ΑΙhub.org
 

The malleable mind: context accumulation drives LLM’s belief drift


by
09 March 2026



share this:

After being trained on a dataset of 80,000 words of conservative political philosophy, Grok-4 changed the stance of its outputs on political questions more than a quarter of the time. This was without any adversarial prompts – the change in training data was enough. As memory mechanisms and research agents [1, 2] enable LLMs to accumulate context across long horizons, earlier prompts increasingly shape later responses. In human decision-making, such repeated exposure influences beliefs without deliberate persuasion [3]. When an LLM operates over accumulated context, does this past exposure cause the stance of the LLM’s responses to drift over time?

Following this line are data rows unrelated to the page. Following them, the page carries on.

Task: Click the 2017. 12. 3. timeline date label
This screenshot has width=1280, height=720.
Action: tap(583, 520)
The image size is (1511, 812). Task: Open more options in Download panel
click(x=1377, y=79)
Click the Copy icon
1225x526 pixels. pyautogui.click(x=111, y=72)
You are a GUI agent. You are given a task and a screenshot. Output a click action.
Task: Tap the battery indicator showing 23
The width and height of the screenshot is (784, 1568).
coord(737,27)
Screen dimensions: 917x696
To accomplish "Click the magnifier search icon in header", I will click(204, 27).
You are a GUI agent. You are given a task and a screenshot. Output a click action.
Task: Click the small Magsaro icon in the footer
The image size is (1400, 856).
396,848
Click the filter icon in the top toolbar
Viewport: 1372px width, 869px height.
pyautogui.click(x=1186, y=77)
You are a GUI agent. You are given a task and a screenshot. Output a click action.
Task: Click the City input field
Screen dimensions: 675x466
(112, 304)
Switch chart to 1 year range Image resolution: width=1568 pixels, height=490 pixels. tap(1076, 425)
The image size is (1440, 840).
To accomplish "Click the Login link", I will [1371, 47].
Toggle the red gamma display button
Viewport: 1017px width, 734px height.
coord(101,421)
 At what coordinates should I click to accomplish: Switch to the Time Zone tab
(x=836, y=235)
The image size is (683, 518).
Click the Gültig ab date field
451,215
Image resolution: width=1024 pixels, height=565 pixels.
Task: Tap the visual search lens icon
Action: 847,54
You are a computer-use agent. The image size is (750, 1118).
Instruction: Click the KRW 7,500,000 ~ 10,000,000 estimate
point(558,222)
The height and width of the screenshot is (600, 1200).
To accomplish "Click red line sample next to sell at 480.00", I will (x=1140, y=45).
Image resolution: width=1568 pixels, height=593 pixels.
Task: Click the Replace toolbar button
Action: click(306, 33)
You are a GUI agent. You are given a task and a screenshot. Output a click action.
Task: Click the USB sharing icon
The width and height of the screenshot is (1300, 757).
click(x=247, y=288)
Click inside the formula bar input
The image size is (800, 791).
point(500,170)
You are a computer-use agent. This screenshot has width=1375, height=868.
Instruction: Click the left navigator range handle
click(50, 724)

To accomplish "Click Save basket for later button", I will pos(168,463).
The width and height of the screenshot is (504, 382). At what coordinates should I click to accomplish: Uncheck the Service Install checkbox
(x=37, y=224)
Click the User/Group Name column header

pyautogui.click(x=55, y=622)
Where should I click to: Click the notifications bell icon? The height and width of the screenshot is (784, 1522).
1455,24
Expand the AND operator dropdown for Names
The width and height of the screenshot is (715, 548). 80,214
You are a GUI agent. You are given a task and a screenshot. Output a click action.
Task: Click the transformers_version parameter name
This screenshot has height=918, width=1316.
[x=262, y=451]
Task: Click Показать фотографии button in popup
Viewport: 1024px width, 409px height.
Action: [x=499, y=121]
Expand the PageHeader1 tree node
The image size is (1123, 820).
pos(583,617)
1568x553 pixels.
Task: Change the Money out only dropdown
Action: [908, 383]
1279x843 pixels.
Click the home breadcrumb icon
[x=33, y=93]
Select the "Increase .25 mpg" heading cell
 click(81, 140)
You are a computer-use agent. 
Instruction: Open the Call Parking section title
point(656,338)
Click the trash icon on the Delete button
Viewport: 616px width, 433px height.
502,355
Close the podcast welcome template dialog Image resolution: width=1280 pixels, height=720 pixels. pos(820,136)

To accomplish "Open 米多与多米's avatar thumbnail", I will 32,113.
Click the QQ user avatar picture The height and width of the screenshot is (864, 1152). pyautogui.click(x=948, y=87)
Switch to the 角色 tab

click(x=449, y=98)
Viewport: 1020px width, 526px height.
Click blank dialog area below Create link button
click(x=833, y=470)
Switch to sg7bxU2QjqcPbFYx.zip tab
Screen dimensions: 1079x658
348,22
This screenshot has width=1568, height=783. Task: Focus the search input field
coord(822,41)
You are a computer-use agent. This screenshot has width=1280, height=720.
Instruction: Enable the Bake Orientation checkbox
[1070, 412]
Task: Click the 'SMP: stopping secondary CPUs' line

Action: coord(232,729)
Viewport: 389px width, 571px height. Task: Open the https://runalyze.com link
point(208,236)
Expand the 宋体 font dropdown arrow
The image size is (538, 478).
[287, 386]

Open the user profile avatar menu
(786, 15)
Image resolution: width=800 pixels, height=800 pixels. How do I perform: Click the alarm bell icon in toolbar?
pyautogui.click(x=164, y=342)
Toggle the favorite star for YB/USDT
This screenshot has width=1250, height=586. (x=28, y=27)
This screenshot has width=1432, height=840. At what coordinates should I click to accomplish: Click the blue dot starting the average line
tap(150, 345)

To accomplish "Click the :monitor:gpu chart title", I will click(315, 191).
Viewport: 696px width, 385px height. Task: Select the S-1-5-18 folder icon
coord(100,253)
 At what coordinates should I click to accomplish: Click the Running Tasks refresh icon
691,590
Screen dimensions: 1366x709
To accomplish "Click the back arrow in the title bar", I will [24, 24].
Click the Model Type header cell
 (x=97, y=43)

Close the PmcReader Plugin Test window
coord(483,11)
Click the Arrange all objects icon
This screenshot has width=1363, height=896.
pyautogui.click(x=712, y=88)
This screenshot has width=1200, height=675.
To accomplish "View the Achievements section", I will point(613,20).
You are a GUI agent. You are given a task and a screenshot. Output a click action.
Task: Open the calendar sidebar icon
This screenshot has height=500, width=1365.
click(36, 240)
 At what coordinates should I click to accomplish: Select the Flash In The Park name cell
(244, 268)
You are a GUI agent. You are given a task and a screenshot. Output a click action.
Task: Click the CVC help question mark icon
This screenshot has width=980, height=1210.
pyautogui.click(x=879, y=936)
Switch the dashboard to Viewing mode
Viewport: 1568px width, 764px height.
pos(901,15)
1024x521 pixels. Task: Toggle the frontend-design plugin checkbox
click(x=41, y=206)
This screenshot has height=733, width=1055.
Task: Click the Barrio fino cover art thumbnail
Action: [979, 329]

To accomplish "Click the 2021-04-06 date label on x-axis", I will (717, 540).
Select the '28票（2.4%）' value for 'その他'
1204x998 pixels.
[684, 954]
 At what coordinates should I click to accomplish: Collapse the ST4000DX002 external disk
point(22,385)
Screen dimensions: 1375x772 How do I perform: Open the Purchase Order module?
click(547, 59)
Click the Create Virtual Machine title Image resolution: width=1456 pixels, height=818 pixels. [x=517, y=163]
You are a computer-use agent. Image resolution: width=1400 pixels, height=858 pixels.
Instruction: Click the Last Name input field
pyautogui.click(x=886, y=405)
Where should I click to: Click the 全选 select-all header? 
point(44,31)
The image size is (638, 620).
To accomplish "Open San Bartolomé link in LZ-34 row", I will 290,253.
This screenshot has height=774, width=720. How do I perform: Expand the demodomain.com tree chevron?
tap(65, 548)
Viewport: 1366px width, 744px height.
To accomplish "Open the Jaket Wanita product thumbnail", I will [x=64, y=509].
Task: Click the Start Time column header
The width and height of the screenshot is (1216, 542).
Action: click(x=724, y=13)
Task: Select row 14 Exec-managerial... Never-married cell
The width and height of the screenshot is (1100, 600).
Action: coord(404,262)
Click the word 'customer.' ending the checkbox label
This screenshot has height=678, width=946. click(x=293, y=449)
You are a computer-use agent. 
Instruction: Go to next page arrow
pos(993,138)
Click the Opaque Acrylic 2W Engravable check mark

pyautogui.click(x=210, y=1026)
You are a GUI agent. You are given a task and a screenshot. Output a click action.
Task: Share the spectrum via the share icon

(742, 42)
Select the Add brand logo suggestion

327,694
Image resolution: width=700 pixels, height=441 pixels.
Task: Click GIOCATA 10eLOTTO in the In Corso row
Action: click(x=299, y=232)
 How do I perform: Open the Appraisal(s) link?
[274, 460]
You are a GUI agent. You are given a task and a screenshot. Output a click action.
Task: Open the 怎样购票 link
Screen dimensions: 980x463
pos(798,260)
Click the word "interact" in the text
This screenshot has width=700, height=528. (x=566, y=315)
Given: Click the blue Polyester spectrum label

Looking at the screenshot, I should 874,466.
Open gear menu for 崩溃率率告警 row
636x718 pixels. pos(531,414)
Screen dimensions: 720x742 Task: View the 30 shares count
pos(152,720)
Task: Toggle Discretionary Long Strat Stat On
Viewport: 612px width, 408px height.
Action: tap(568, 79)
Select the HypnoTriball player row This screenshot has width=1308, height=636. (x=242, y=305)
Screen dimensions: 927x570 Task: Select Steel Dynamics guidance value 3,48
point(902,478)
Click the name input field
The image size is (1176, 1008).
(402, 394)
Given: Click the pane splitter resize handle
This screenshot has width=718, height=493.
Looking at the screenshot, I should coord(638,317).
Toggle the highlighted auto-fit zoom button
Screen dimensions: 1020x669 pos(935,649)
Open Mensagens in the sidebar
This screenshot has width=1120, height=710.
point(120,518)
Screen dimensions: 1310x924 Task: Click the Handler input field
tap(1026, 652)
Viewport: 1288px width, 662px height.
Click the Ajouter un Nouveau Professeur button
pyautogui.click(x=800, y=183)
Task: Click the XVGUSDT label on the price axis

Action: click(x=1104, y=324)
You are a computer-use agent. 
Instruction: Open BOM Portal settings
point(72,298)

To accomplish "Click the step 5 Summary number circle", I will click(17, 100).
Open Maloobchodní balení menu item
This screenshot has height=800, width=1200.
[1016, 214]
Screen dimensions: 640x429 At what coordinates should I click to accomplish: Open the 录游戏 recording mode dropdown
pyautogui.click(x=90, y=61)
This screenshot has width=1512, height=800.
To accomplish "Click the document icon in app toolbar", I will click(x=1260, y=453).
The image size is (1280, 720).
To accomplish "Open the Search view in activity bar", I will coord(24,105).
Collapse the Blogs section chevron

While long context and memory capabilities make LLMs more useful, this basic reliability question has received little direct measurement. Our paper Accumulating Context Changes the Beliefs of Language Models addresses these questions empirically. We show that belief drift can emerge from user interaction, without adversarial prompting or parameter updates.

How to measure belief drift?

We study belief drift under two types of context accumulation, distinguished by whether the accumulated experience is intentionally targeted at the belief being measured.

  • In intentional tasks, the model engages in conversation directly about the belief being measured, such as multi-turn debate or persuasion. We use the moral dilemmas and safety questions to ensure the accumulated context is explicitly targeted at that belief.
  • In non-intentional tasks, the model accumulates context by reading documents or doing research, such as searching for information and summarizing what it finds. These activities are not directly about the belief drift and reflect common uses of LLMs for information gathering and research.


We design a three-stage evaluation framework: 1) the initial beliefs, 2) having extended interaction or reading, and 3) post belief after the interaction, reading, or research. Within this framework, we distinguish two ways beliefs are expressed:

1) Stated beliefs, measured by directly asking the model how it would state a position.

2) Behavior, measured how models take an action that implies a belief, such as making a decision or using tools.

How to measure the belief drift?

Belief drift is real and directional. Our empirical evidence shows that the belief drifts after context accumulation. The statistical tests with a p value less than 0.05 suggest that these shifts are not noise but systematic: when beliefs change, they move in consistent directions rather than fluctuating randomly. The direction follows the accumulated experience. After reading conservative texts, models shift conservative; after reading progressive texts, they shift progressive.

More capable models ≠ more stable. More capable models are not necessarily more stable. In fact, models with higher capacity often show larger belief shifts, suggesting they absorb accumulated context more deeply. The same capability that lets them integrate prolonged exposure also amplifies drift.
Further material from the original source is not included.